2026-04-07 · Back to index

Why this matters for everyday hearts

Heart disease is still the world’s top killer, yet most people who take health surveys or visit clinics never see their answers turned into early warnings. This study asks a simple but powerful question: if we clean and rebalance large health datasets, carefully choose the most telling risk factors, and then pick the right type of computer model, can we do a noticeably better job of spotting who is likely to develop heart problems?

Turning messy health data into something useful

The researchers worked with a large public dataset from the U.S. Behavioral Risk Factor Surveillance System, which contains self-reported information from thousands of adults about their health and habits. Each person is described by 17 everyday features such as age, smoking and drinking status, sleep time, physical activity, diabetes, kidney disease, and overall self-rated health, along with whether they have heart disease. Like most real-world medical records, the data were messy: some values were missing, some people were clear outliers, and far fewer people reported heart disease than not. The team first cleaned the data, filled in missing values, removed extreme outliers, and then split the records into separate groups for training and testing the computer models.

Fixing the problem of rare cases

One big obstacle was imbalance: people without heart disease greatly outnumbered those with it. In such situations, a model can appear accurate simply by guessing “no disease” most of the time, while missing many true cases. To counter this, the authors used a technique called oversampling, which creates realistic synthetic examples of the rarer “heart disease” cases so that the training data contain roughly equal numbers of positive and negative outcomes. This balancing step improved the ability of several models to find people with heart disease, but on its own it did not make the predictions reliably sharp or discriminating.

Picking the most telling risk factors

The study then asked which pieces of information about a person matter most for prediction. The authors tested three families of statistical tools that score each feature by how strongly it relates to heart disease. They evaluated them alone and in eight different unions and intersections, essentially asking, “What if we keep everything any method flags?” versus “What if we keep only the features all methods agree on?” Age brackets, self-rated general health, difficulty walking, history of stroke, diabetes, kidney disease, body mass index, and certain lifestyle markers repeatedly emerged as the most informative signals across methods.

Putting machine learning models head-to-head

With balanced data and carefully chosen features, the team compared seven popular machine learning approaches: logistic regression, decision trees, random forests, naïve Bayes, support vector machines, artificial neural networks, and k-nearest neighbors. They judged them using common measures: overall accuracy, how often positive predictions were correct (precision), how many true heart disease cases were caught (recall), and how well models separated diseased from non-diseased people across all thresholds (the ROC–AUC score). Random forests and decision trees consistently rose to the top once feature selection was applied, especially when ANOVA-based methods were part of the selection process. In the best setting, a random forest reached about 92% accuracy, 93% recall, and an AUC of 0.92, clearly ahead of its competitors.

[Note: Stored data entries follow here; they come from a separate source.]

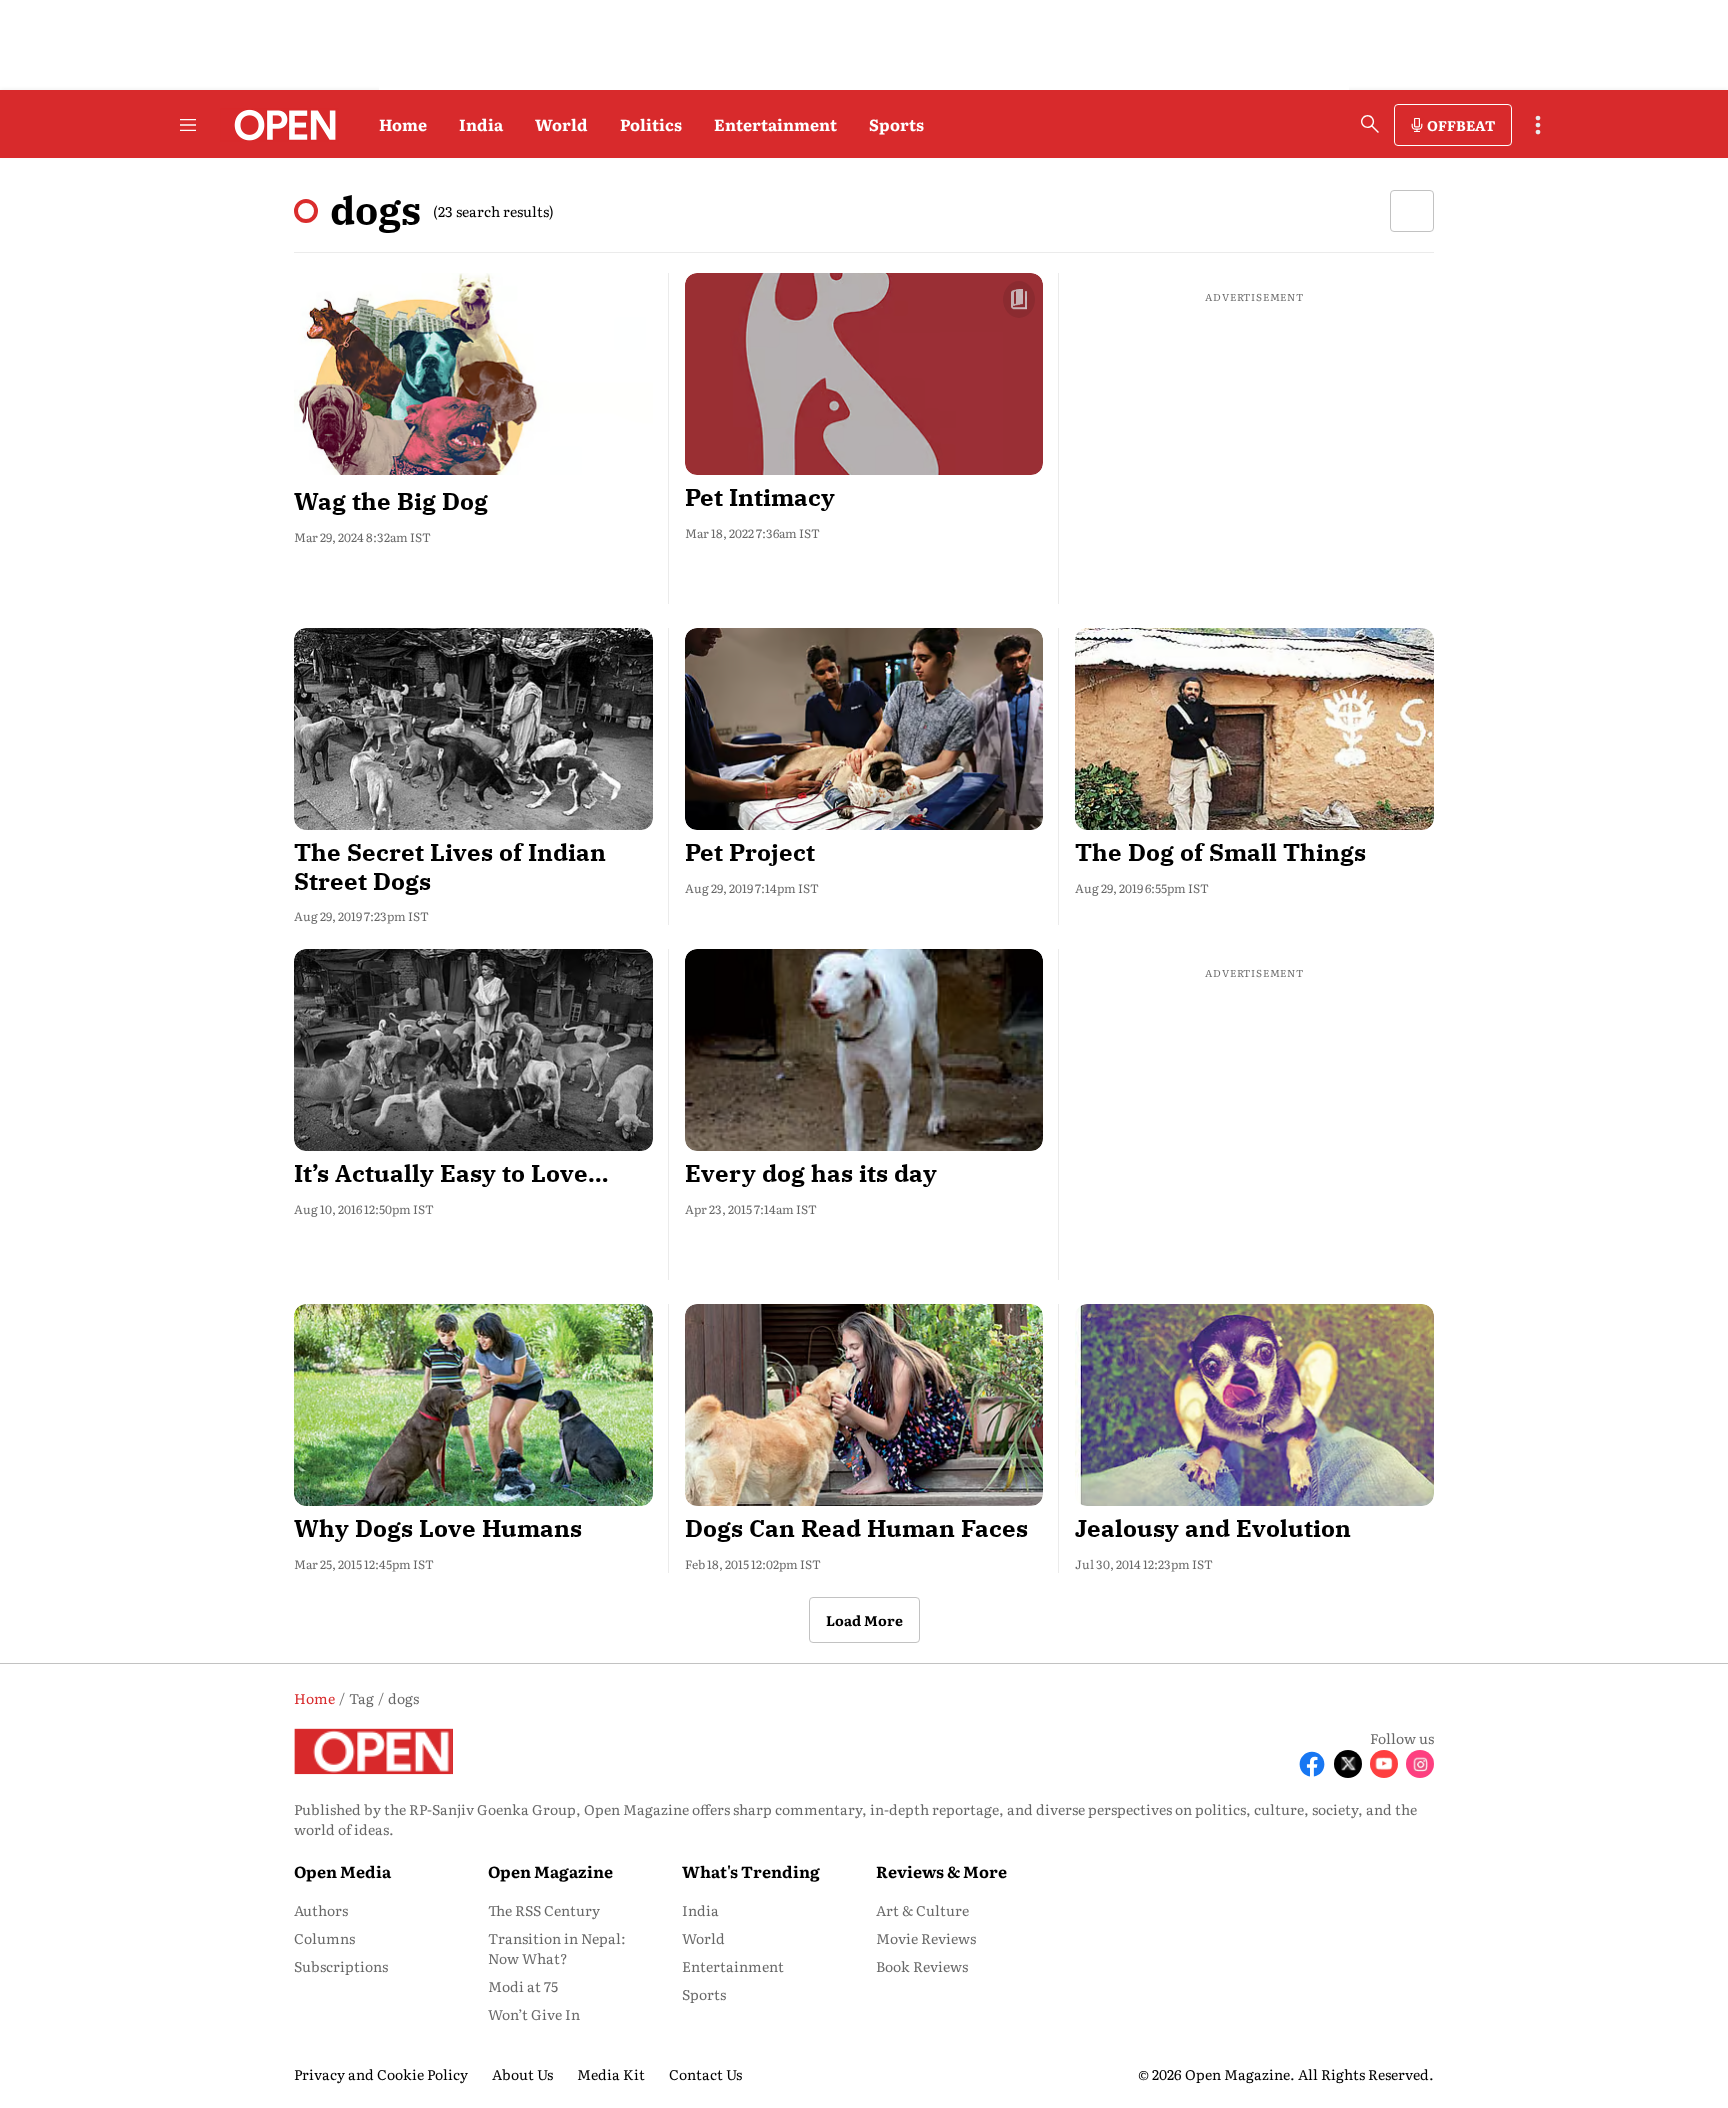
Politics (651, 124)
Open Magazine (550, 1871)
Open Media (342, 1871)
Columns (324, 1938)
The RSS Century (544, 1910)
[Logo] (279, 125)
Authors (321, 1910)
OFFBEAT (1461, 125)
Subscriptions (341, 1966)
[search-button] (1370, 124)
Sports (896, 124)
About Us (522, 2074)
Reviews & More (941, 1871)
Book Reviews (922, 1966)
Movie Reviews (926, 1938)
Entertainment (775, 124)
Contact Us (705, 2074)
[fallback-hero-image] (473, 374)
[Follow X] (1348, 1764)
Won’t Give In (534, 2014)
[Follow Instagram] (1420, 1764)
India (481, 124)
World (561, 124)
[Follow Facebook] (1312, 1764)
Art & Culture (922, 1910)
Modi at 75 (523, 1986)
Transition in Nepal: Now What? (557, 1948)
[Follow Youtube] (1384, 1764)
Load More (864, 1620)
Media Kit (611, 2074)
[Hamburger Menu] (188, 125)
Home (403, 124)
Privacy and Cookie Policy (381, 2074)
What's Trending (751, 1871)
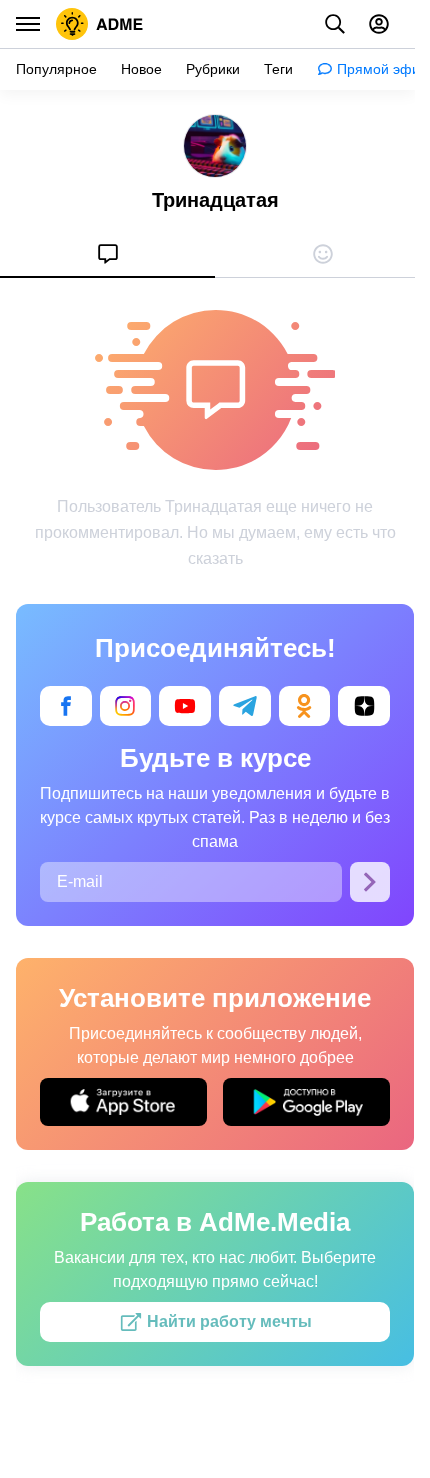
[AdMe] (100, 24)
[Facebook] (66, 706)
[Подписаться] (370, 882)
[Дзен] (364, 706)
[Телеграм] (245, 706)
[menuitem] (107, 254)
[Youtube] (185, 706)
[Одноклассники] (305, 706)
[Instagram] (126, 706)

When combining models helps—and when it doesn’t

The authors also explored “bagging,” a way of creating many slightly different versions of a model and then combining their votes. This ensemble trick is often used to reduce instability in models like decision trees. In this study, bagging brought small gains for a few high-variance models but did not dramatically improve their ability to distinguish heart disease from healthy cases, especially when used without the careful feature selection described above. In fact, relying on bagging alone sometimes left important positive cases undetected, which would be unacceptable in a medical setting.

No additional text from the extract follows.